WORK TO DO
Revise the items below, changing every "GUI agent" to "interface agent" and leaving all other text unchanged.

RECORDS TO PROCESS
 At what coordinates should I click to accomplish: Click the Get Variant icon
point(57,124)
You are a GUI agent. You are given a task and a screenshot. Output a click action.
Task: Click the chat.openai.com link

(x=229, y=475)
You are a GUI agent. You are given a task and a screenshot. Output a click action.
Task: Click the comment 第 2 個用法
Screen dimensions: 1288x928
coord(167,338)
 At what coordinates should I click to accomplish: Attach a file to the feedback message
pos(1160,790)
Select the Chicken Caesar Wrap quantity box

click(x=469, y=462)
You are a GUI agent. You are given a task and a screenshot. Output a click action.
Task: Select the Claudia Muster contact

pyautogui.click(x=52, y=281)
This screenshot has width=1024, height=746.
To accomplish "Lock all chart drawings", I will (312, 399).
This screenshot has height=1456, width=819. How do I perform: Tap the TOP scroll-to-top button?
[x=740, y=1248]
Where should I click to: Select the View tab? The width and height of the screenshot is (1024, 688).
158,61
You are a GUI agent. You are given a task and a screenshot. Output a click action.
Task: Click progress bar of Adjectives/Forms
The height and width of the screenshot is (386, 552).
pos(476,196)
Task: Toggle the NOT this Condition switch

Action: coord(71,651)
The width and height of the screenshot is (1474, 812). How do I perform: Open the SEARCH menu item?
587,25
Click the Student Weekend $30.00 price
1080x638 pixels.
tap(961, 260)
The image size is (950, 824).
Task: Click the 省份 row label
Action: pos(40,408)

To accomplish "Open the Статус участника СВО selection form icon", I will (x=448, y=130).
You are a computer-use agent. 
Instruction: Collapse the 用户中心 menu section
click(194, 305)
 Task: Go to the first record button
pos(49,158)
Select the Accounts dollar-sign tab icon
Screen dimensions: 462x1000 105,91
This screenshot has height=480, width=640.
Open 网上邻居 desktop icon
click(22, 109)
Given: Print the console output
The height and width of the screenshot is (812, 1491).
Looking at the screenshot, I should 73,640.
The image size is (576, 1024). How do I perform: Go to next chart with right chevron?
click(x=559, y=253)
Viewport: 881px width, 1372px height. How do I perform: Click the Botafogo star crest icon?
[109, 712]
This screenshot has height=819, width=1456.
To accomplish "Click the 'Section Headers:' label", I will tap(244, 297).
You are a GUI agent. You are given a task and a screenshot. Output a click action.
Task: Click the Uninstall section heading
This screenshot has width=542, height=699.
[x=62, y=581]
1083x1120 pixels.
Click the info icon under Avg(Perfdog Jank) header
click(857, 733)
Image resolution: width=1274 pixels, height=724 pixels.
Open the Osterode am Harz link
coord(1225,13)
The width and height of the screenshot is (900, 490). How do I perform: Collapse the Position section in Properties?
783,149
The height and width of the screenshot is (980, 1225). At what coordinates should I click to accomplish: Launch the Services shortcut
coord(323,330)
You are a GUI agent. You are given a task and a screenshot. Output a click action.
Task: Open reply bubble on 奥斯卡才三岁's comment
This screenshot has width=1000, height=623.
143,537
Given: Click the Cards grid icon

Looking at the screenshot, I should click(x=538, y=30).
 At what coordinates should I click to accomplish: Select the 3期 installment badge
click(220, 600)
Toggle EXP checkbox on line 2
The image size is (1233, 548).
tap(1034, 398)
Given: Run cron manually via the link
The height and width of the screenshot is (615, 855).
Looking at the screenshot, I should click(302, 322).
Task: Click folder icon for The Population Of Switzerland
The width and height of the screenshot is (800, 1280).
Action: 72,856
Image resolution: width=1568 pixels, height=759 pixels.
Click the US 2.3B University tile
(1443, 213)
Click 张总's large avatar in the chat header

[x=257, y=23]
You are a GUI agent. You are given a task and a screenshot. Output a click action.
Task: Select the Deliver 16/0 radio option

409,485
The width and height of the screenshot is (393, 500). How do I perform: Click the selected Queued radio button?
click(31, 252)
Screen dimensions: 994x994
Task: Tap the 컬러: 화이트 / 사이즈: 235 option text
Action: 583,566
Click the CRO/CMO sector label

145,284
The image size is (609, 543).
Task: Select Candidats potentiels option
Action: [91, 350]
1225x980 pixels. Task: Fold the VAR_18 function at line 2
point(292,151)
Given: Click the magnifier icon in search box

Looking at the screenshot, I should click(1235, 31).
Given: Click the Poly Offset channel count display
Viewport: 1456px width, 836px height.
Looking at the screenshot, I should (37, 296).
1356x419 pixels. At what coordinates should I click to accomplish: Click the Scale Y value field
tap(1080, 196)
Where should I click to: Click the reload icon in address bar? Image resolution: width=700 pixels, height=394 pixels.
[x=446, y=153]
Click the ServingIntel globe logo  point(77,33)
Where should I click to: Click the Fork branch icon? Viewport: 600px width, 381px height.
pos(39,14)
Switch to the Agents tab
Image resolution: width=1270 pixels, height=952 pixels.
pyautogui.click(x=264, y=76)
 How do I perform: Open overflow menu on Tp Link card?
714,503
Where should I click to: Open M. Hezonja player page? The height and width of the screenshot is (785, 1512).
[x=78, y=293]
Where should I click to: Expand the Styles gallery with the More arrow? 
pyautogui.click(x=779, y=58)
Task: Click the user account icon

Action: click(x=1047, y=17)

CORRECT RESULT
 At what coordinates should I click to accomplish: Click the Get Variant icon
point(57,124)
You are a interface agent. You are given a task and a screenshot. Output a click action.
Task: Click the chat.openai.com link

(x=229, y=475)
You are a interface agent. You are given a task and a screenshot. Output a click action.
Task: Click the comment 第 2 個用法
Screen dimensions: 1288x928
coord(167,338)
 At what coordinates should I click to accomplish: Attach a file to the feedback message
pos(1160,790)
Select the Chicken Caesar Wrap quantity box

click(x=469, y=462)
You are a interface agent. You are given a task and a screenshot. Output a click action.
Task: Select the Claudia Muster contact

pyautogui.click(x=52, y=281)
This screenshot has width=1024, height=746.
To accomplish "Lock all chart drawings", I will (312, 399).
This screenshot has height=1456, width=819. How do I perform: Tap the TOP scroll-to-top button?
[x=740, y=1248]
Where should I click to: Select the View tab? The width and height of the screenshot is (1024, 688).
158,61
You are a interface agent. You are given a task and a screenshot. Output a click action.
Task: Click progress bar of Adjectives/Forms
The height and width of the screenshot is (386, 552).
pos(476,196)
Task: Toggle the NOT this Condition switch

Action: coord(71,651)
The width and height of the screenshot is (1474, 812). How do I perform: Open the SEARCH menu item?
587,25
Click the Student Weekend $30.00 price
1080x638 pixels.
tap(961, 260)
The image size is (950, 824).
Task: Click the 省份 row label
Action: pos(40,408)

To accomplish "Open the Статус участника СВО selection form icon", I will (x=448, y=130).
You are a computer-use agent. 
Instruction: Collapse the 用户中心 menu section
click(194, 305)
 Task: Go to the first record button
pos(49,158)
Select the Accounts dollar-sign tab icon
Screen dimensions: 462x1000 105,91
This screenshot has height=480, width=640.
Open 网上邻居 desktop icon
click(22, 109)
Given: Print the console output
The height and width of the screenshot is (812, 1491).
Looking at the screenshot, I should 73,640.
The image size is (576, 1024). How do I perform: Go to next chart with right chevron?
click(x=559, y=253)
Viewport: 881px width, 1372px height. How do I perform: Click the Botafogo star crest icon?
[109, 712]
This screenshot has height=819, width=1456.
To accomplish "Click the 'Section Headers:' label", I will tap(244, 297).
You are a interface agent. You are given a task and a screenshot. Output a click action.
Task: Click the Uninstall section heading
This screenshot has width=542, height=699.
[x=62, y=581]
1083x1120 pixels.
Click the info icon under Avg(Perfdog Jank) header
click(857, 733)
Image resolution: width=1274 pixels, height=724 pixels.
Open the Osterode am Harz link
coord(1225,13)
The width and height of the screenshot is (900, 490). How do I perform: Collapse the Position section in Properties?
783,149
The height and width of the screenshot is (980, 1225). At what coordinates should I click to accomplish: Launch the Services shortcut
coord(323,330)
You are a interface agent. You are given a task and a screenshot. Output a click action.
Task: Open reply bubble on 奥斯卡才三岁's comment
This screenshot has width=1000, height=623.
143,537
Given: Click the Cards grid icon

Looking at the screenshot, I should click(x=538, y=30).
 At what coordinates should I click to accomplish: Select the 3期 installment badge
click(220, 600)
Toggle EXP checkbox on line 2
The image size is (1233, 548).
tap(1034, 398)
Given: Run cron manually via the link
The height and width of the screenshot is (615, 855).
Looking at the screenshot, I should click(302, 322).
Task: Click folder icon for The Population Of Switzerland
The width and height of the screenshot is (800, 1280).
Action: 72,856
Image resolution: width=1568 pixels, height=759 pixels.
Click the US 2.3B University tile
(1443, 213)
Click 张总's large avatar in the chat header

[x=257, y=23]
You are a interface agent. You are given a task and a screenshot. Output a click action.
Task: Select the Deliver 16/0 radio option

409,485
The width and height of the screenshot is (393, 500). How do I perform: Click the selected Queued radio button?
click(31, 252)
Screen dimensions: 994x994
Task: Tap the 컬러: 화이트 / 사이즈: 235 option text
Action: 583,566
Click the CRO/CMO sector label

145,284
The image size is (609, 543).
Task: Select Candidats potentiels option
Action: [91, 350]
1225x980 pixels. Task: Fold the VAR_18 function at line 2
point(292,151)
Given: Click the magnifier icon in search box

Looking at the screenshot, I should click(1235, 31).
Given: Click the Poly Offset channel count display
Viewport: 1456px width, 836px height.
Looking at the screenshot, I should (37, 296).
1356x419 pixels. At what coordinates should I click to accomplish: Click the Scale Y value field
tap(1080, 196)
Where should I click to: Click the reload icon in address bar? Image resolution: width=700 pixels, height=394 pixels.
[x=446, y=153]
Click the ServingIntel globe logo  point(77,33)
Where should I click to: Click the Fork branch icon? Viewport: 600px width, 381px height.
pos(39,14)
Switch to the Agents tab
Image resolution: width=1270 pixels, height=952 pixels.
pyautogui.click(x=264, y=76)
 How do I perform: Open overflow menu on Tp Link card?
714,503
Where should I click to: Open M. Hezonja player page? The height and width of the screenshot is (785, 1512).
[x=78, y=293]
Where should I click to: Expand the Styles gallery with the More arrow? 
pyautogui.click(x=779, y=58)
Task: Click the user account icon

Action: click(x=1047, y=17)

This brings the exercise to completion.